L’écrivain Gérard Guerrier s’est fait un devoir de mettre en lumière la vie prospère, optimiste, et héroïque de Jean Lippmann, une figure du maquis juif français.

« À Nice dans les années 1920 et 1930, Jean Lipmann a tout pour incarner la réussite : officier pendant la Grande guerre, décoré de la Légion d’honneur, huissier aisé, chef de famille heureux, il passe ses vacances dans son chalet de la Foux d’Allos, dans le Haut-Verdon, » raconte le Crif qui relate la sortie du livre.

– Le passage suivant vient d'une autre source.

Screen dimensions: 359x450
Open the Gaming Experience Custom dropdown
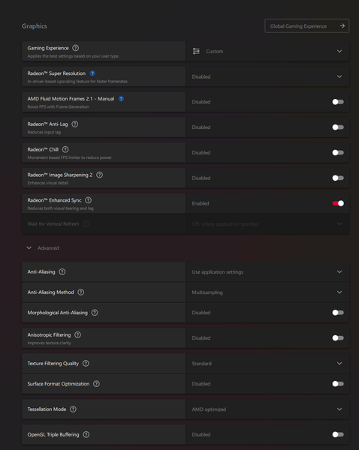[x=267, y=51]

Le 15 août 1943, en pleine guerre, Jean Lippmann, sa fille et ses deux grands fils, font l’ascension de la Grande Séolane dans les Alpes du Sud. Malgré les menaces qui pèsent sur leur destin, l’atmosphère est joyeuse. En quelques semaines pourtant, leur destin bascule avec l’arrivée des commandos nazis, chasseurs de Juifs emmenés par Aloïs Brunner.

La famille Lippmann prend le maquis dans les montagnes de l’Ubaye. Ils hivernent là.

En symbiose avec les montagnards, ils multiplient les reconnaissances à peau de phoque, raconte les Editions Paulsen qui publie le livre de Guerrier.

A travers sa recherche biographique sur les pas de la famille Lippmann, l’auteur dessine aussi le portrait de cette résistance montagnarde – et ses zones d’ombres – du Haut-Verdon.